Add Cyrilyc charracters to unicode.mapping
When using ModSecurity to protect sites written in non-english language a unicode mapping is required to translate characters to ascii (latin) equivalents. This is used in different places.
Most commonly (at least in my scenario) this falls on it heads when decoding strings and evaluating them for sql injection and similar nastiness.
If the mapping is incomplete (as currently is) the input is decoded to some garbage which triggers sql injection alert
Sample:
name1=%D0%B4%D0%B8%D0%BC%D0%B8%D1%82%D1%80%D0%BE%D0%B2 is decoded as name1: \\\\\\\\x135>@3852\ which strangely enough matches 1ov in libinjection (libinjection is not point of discussion here).

+===+

# REQUIREMENT:
Please write the next part of the ModSecurity unicode-mapping issue above, picking up right after its last sentence.

# DATA RECORDS:

+===+

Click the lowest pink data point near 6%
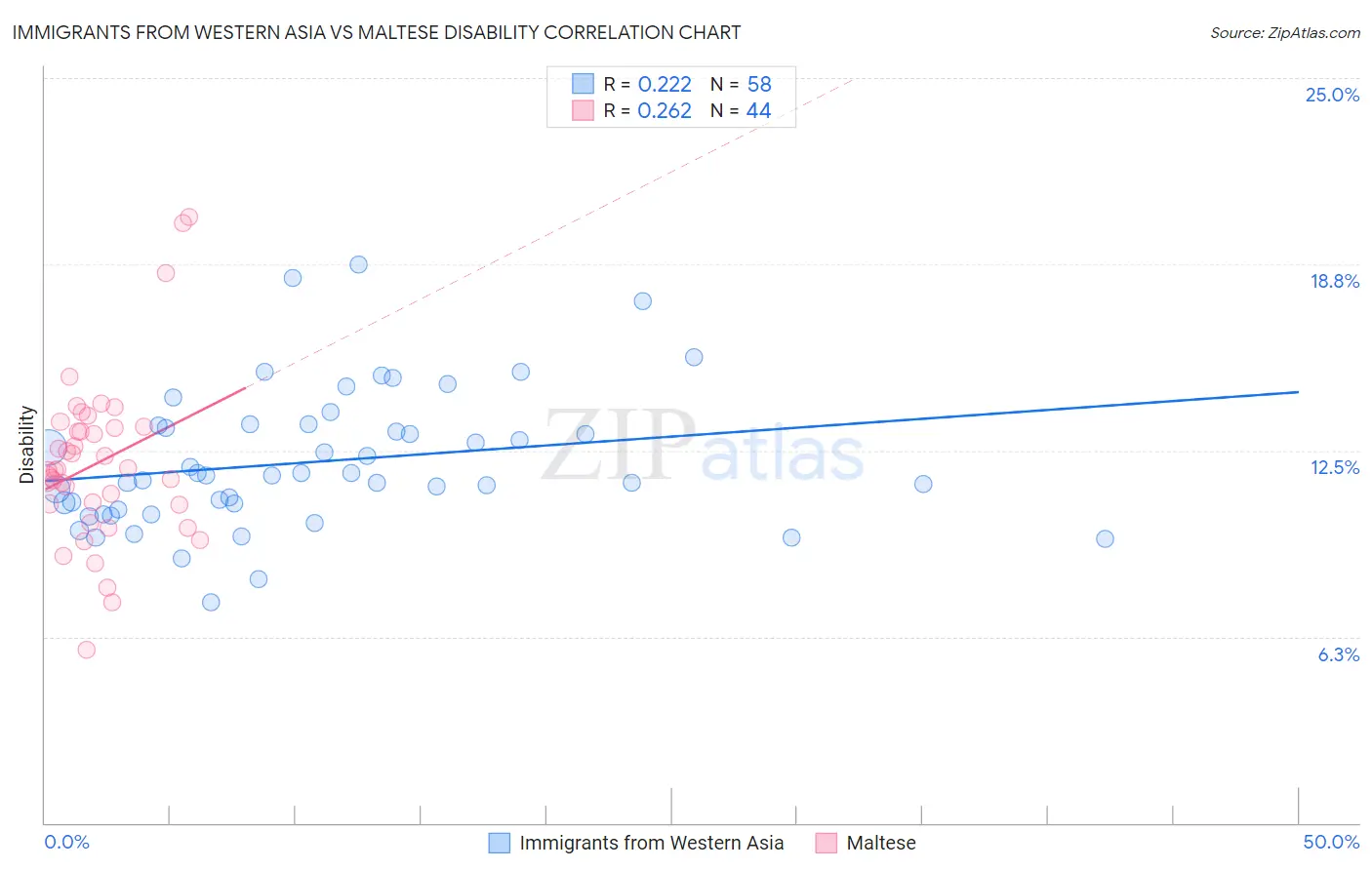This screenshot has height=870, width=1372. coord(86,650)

+===+

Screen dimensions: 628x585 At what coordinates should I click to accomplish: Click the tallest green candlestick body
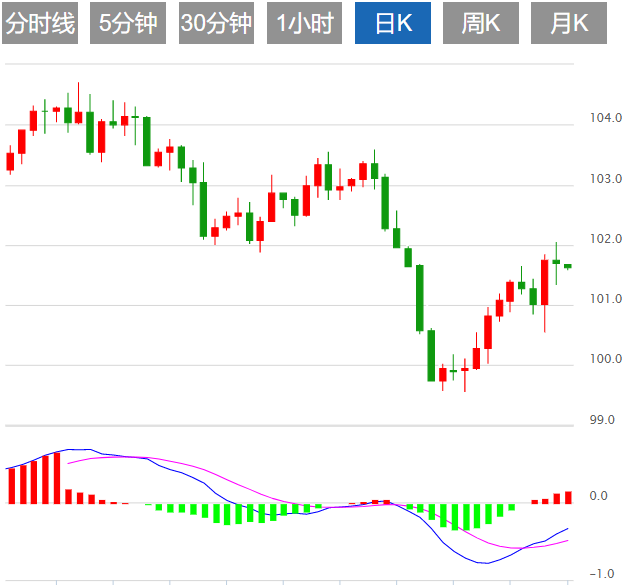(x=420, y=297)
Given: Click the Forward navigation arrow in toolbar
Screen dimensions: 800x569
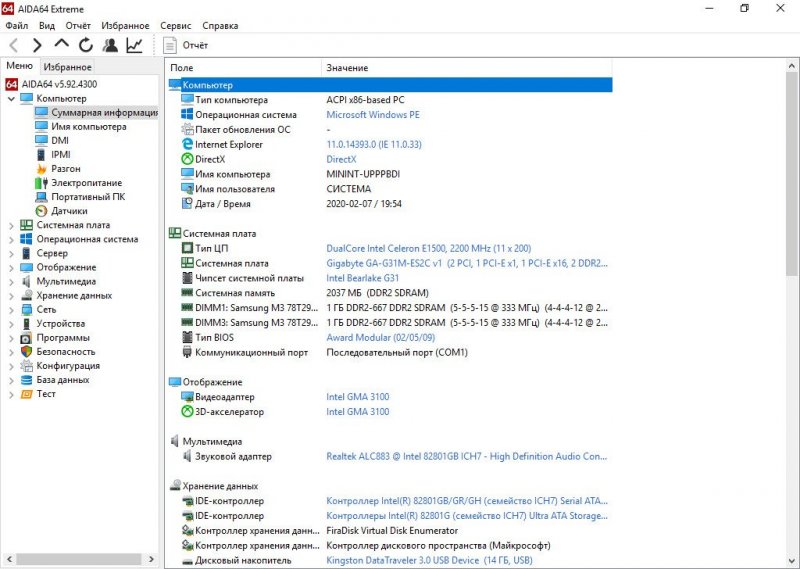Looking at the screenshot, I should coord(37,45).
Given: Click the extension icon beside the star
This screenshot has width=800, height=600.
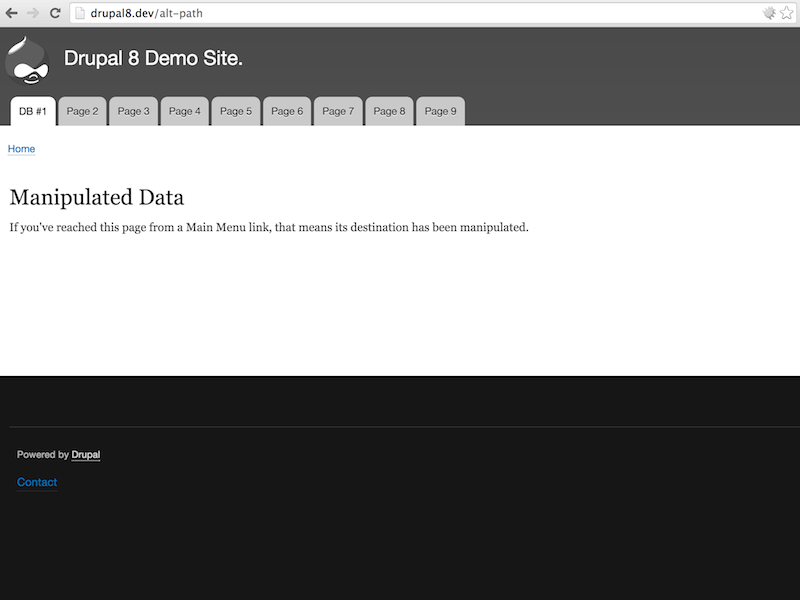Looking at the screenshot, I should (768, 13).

+===+

# RESULT OF THE EXERCISE:
The issue is exactly the same as:
- https://github.com/SpiderLabs/owasp-modsecurity-crs/issues/794
- https://github.com/SpiderLabs/ModSecurity/issues/348
- https://github.com/SpiderLabs/ModSecurity/issues/1601
The following pull request adds mapping for some cyrilyc characters (at least for my use case). More speciffically unicode range 0x0410 - 0x44f. Attempt was made to follow as best transliteration rules, but as some glyphs are transliterated to multiple characters (e.g. Щ == SHT) some decissions have been made.
This has been tested and is currently being used in production.
Versions:
- ModSecurity: 2.9.2 (ubuntu 18.04 packaged)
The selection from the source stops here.